Luego se dirigió al conductor.

—¿Cómo paramos esto?

El conductor señaló un botón rojo.

A poca distancia del lugar elegido Jeff frenó en seco, abrió las puertas de todos los vagones y saltó al túnel. Algunos de los ocupantes del coche más cercano se mostraron indignados y lo abroncaron, aunque la mayor parte eludió entrometerse ante la visión del arma que portaba. Con un gesto detuvo a Alex, que pretendía seguirlo, avanzó unos metros para cerciorarse de que no existía peligro y regresó a por ella.

—Ahora puede saltar. Dese prisa, no tardarán en alcanzarnos. —Trataba de hostigarla para que corriesen, pero se hallaba muy fatigada, no había dormido más que un par de horas y aún sangraba aunque débilmente por la herida del brazo. Debían buscar un lugar dónde curarla, la sangre había traspasado la venda que le colocó Jeff.

Caminaban apresuradamente a través de la enmarañada red de conductos existente bajo suelo londinense. El policía también perdía sangre, aunque su herida no parecía grave.

Jeff aprovechó la huida para abandonar su móvil en uno de los túneles, en tanto que Alex se resistía hasta que no contactara con su padre.

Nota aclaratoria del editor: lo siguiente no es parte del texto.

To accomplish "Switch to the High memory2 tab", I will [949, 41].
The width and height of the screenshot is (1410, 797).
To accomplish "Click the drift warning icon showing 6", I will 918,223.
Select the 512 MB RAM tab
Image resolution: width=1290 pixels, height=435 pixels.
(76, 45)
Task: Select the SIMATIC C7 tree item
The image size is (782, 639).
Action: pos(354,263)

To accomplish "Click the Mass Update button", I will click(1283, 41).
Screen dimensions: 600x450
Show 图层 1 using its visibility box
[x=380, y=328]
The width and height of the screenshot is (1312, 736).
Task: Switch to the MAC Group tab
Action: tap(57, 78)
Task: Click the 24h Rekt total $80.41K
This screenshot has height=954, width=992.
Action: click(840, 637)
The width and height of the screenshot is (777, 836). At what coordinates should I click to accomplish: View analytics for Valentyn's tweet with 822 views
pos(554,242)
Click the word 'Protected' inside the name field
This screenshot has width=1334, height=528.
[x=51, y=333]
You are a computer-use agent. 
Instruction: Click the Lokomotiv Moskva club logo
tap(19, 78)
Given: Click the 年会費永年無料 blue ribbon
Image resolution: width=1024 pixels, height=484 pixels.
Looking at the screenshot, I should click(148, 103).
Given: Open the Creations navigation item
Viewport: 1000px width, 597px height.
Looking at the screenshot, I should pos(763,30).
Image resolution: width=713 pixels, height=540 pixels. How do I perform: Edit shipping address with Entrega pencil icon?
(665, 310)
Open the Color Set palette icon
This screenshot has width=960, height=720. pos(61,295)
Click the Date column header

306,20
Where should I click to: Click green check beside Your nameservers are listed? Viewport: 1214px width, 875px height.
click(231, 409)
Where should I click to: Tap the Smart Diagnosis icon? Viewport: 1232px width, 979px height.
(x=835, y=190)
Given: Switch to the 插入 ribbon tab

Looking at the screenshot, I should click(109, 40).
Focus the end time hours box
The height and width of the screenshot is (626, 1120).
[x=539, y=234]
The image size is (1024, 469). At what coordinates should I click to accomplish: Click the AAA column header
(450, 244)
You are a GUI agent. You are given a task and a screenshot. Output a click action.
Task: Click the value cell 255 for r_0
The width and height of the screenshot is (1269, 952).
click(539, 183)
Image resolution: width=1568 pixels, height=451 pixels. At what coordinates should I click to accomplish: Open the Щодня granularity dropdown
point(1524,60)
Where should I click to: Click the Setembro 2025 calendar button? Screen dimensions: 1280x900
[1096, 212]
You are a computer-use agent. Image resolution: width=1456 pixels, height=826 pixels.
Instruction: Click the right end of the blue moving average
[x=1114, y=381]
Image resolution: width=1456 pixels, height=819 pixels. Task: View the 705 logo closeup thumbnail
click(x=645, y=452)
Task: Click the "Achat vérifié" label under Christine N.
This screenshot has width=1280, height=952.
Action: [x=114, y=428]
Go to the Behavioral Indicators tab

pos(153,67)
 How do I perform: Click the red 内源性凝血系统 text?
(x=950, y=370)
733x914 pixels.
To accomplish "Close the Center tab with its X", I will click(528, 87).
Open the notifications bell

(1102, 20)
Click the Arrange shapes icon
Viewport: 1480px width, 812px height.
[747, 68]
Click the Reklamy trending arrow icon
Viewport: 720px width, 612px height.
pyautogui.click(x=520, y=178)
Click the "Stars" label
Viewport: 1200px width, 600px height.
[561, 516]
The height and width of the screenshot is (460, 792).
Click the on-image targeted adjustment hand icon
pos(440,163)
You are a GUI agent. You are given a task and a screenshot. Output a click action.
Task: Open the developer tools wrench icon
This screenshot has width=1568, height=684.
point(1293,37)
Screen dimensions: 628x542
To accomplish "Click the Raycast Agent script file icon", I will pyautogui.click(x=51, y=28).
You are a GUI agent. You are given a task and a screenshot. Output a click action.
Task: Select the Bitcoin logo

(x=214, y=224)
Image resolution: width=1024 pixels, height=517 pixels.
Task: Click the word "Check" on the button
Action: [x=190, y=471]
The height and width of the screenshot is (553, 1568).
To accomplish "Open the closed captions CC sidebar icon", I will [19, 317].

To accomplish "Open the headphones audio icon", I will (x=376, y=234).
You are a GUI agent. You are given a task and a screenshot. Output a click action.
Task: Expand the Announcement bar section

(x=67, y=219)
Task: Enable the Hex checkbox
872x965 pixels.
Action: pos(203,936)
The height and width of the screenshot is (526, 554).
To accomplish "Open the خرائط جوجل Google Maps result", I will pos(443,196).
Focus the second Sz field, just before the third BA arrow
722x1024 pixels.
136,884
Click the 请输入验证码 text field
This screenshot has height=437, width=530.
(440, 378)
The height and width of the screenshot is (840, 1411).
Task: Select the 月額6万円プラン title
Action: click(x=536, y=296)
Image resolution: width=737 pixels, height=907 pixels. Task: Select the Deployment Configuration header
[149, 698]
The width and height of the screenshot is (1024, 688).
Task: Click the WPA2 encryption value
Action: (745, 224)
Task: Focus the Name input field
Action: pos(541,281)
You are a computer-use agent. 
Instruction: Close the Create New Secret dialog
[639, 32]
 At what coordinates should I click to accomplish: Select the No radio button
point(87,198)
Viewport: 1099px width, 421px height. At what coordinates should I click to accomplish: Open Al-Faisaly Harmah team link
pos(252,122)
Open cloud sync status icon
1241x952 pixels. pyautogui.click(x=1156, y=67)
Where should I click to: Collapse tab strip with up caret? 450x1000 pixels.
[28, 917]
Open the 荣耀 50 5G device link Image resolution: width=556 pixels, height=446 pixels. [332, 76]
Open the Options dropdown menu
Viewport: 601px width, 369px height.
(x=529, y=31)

—Lo destruiré después de hablar con él. No entiende que nos necesita. Debemos avisarle de lo que está ocurriendo... Seguro que nos aclara el motivo de esta persecución. Si logramos averiguar qué buscan, sabremos a quien dirigirnos para cerrar esta surrealista página de mi vida de una vez.

—Nos encontrarán.

—No puedo hacer otra cosa.

Ya estaba decidido, y el policía comprendía que no había marcha atrás, tendría que solucionarlo cuando llegase el momento, por ahora sólo les quedaba vagar sin rumbo hasta encontrar una escalera que los llevara a cielo abierto.

La oscuridad parecía menos intensa en un pasillo que se abría a la derecha. Probablemente hubiera una salida cerca. A unos cien metros encontraron una escalerilla.